**What is expected:**
Wherever "navigation" shows up in the records below, copy the whole line.

═══ Task inputs ═══

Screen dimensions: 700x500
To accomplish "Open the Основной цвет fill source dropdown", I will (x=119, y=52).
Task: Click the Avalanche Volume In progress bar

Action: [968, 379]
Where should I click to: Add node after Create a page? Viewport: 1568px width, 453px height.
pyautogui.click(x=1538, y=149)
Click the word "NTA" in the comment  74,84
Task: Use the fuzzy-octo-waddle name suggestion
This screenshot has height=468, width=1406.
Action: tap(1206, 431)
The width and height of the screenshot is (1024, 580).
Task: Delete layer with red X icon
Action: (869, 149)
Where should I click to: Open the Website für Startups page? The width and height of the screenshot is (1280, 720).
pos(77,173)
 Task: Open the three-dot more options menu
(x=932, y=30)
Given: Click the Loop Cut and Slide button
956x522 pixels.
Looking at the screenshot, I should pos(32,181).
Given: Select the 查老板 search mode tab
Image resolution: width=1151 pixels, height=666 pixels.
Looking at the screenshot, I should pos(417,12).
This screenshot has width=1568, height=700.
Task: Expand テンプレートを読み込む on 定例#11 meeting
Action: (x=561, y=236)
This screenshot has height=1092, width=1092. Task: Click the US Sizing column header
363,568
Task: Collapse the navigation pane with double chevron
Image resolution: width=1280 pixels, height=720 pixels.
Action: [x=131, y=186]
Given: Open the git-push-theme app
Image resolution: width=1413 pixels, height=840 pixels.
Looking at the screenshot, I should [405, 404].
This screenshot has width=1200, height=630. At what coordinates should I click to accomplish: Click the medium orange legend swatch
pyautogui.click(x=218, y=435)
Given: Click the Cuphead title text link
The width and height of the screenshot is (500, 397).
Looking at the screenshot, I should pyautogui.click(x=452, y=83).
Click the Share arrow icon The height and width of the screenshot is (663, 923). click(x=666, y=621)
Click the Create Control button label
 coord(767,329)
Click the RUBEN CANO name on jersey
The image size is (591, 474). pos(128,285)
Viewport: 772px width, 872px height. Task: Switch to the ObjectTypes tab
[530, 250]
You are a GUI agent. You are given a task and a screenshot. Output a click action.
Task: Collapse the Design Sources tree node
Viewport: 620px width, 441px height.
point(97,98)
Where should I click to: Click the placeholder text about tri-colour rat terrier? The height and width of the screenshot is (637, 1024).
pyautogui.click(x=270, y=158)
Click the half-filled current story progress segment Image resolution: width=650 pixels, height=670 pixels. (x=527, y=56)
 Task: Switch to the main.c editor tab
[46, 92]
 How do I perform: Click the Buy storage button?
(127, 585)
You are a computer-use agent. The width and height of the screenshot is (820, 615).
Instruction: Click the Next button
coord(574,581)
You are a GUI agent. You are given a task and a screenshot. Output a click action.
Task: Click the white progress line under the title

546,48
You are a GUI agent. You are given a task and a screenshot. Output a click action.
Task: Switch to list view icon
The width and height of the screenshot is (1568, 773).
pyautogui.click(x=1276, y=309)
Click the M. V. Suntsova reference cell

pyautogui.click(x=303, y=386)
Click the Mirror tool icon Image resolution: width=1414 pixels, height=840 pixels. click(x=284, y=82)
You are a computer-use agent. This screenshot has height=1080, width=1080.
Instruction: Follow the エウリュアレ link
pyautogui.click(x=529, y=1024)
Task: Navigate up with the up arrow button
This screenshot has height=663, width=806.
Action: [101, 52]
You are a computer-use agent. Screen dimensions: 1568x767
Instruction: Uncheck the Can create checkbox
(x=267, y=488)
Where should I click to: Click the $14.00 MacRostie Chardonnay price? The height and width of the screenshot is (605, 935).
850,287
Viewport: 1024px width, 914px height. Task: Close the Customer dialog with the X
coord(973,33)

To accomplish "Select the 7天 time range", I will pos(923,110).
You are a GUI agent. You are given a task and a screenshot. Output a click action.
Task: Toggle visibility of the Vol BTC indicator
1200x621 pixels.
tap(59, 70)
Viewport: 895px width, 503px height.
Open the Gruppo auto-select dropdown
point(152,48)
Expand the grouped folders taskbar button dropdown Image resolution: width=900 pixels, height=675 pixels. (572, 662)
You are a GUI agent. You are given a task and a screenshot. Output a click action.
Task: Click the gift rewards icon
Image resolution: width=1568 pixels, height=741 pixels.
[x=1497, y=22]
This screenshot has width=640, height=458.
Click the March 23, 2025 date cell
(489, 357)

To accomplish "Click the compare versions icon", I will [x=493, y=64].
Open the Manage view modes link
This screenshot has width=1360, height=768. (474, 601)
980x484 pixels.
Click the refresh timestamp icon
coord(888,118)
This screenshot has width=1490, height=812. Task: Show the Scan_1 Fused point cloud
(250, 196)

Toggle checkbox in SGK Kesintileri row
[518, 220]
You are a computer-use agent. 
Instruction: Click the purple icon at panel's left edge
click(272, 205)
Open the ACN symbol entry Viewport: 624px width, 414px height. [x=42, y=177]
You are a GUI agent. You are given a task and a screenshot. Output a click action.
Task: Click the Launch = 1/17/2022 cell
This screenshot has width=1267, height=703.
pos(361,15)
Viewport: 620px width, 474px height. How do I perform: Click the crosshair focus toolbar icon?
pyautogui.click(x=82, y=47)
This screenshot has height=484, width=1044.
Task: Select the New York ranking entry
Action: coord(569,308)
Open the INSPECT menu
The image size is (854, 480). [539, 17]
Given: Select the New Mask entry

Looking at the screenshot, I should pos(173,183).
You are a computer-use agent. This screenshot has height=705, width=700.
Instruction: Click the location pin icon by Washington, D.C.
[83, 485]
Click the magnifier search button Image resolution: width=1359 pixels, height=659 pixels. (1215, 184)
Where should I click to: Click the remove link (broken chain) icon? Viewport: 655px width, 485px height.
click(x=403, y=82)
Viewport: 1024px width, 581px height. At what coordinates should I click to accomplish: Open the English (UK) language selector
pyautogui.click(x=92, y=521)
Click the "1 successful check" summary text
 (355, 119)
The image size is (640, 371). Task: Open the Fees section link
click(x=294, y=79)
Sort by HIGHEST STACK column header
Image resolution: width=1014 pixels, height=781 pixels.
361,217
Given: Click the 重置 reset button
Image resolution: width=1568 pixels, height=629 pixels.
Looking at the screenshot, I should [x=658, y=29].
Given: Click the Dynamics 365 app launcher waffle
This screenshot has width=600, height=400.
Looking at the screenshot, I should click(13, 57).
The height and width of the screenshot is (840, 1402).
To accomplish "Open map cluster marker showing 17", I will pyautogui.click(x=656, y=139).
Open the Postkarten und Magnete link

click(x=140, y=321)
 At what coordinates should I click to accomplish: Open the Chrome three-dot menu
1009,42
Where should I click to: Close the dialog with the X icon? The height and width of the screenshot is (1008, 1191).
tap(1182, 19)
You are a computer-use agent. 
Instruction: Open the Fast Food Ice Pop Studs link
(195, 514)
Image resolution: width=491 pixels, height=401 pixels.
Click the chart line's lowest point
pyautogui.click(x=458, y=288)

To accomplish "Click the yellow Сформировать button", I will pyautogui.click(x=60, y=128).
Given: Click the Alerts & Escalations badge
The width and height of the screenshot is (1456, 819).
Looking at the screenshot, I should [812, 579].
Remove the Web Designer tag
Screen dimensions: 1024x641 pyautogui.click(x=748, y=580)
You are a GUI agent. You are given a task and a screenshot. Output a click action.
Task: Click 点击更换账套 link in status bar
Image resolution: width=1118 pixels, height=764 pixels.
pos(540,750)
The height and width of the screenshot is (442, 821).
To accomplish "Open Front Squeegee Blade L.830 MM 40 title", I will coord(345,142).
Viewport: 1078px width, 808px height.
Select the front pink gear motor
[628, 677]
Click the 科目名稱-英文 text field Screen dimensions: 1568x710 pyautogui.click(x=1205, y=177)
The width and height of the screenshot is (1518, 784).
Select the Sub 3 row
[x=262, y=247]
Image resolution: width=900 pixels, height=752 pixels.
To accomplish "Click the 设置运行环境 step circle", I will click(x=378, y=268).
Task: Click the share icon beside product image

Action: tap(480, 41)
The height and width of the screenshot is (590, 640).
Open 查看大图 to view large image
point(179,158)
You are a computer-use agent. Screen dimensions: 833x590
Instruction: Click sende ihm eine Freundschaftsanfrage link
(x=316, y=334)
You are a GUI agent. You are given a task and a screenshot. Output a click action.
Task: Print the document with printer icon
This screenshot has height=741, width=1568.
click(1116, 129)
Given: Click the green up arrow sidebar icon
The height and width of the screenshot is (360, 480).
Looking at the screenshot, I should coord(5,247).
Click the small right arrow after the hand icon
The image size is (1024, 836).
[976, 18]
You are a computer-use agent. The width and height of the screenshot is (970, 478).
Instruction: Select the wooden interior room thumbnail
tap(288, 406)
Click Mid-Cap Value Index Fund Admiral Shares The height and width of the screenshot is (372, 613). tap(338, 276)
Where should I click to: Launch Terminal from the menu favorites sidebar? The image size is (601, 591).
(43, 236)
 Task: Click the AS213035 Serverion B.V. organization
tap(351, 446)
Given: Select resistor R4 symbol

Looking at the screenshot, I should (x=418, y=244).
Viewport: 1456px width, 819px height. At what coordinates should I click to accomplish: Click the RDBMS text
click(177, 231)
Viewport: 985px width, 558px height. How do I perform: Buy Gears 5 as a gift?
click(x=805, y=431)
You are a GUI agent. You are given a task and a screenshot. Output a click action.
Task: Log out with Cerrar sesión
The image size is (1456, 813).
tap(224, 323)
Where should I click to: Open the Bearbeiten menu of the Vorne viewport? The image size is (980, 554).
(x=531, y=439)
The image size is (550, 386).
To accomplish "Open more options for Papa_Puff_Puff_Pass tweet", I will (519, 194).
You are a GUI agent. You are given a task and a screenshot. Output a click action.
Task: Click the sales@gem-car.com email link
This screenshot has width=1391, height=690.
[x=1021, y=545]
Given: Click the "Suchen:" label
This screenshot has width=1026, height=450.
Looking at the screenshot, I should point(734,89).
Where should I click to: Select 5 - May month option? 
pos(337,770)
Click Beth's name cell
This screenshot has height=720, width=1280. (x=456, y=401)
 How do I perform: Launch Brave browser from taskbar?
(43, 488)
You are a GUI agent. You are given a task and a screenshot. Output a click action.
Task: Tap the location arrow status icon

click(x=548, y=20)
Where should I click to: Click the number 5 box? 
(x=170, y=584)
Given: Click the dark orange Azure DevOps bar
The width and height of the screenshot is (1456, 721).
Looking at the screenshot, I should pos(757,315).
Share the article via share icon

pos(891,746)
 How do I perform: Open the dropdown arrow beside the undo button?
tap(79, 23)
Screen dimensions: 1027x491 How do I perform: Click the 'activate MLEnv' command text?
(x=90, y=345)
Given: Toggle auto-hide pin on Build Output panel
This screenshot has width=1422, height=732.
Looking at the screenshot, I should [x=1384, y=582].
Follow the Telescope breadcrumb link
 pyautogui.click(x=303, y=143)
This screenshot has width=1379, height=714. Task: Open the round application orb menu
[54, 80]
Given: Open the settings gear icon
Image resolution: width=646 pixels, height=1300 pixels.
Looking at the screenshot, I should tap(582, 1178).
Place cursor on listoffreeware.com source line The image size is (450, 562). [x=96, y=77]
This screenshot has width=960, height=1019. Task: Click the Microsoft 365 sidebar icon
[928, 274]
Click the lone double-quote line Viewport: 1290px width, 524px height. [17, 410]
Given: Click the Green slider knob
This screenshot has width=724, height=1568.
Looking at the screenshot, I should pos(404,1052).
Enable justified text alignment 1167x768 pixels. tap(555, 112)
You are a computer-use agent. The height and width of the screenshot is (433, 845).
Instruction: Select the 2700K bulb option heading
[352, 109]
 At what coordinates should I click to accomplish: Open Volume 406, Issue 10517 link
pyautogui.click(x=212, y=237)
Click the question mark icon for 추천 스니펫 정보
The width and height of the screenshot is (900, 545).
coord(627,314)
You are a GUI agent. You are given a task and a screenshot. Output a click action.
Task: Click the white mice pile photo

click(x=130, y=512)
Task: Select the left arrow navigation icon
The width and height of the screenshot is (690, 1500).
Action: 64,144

═══

**Solution below:**
Task: Collapse the navigation pane with double chevron
Task: Select the left arrow navigation icon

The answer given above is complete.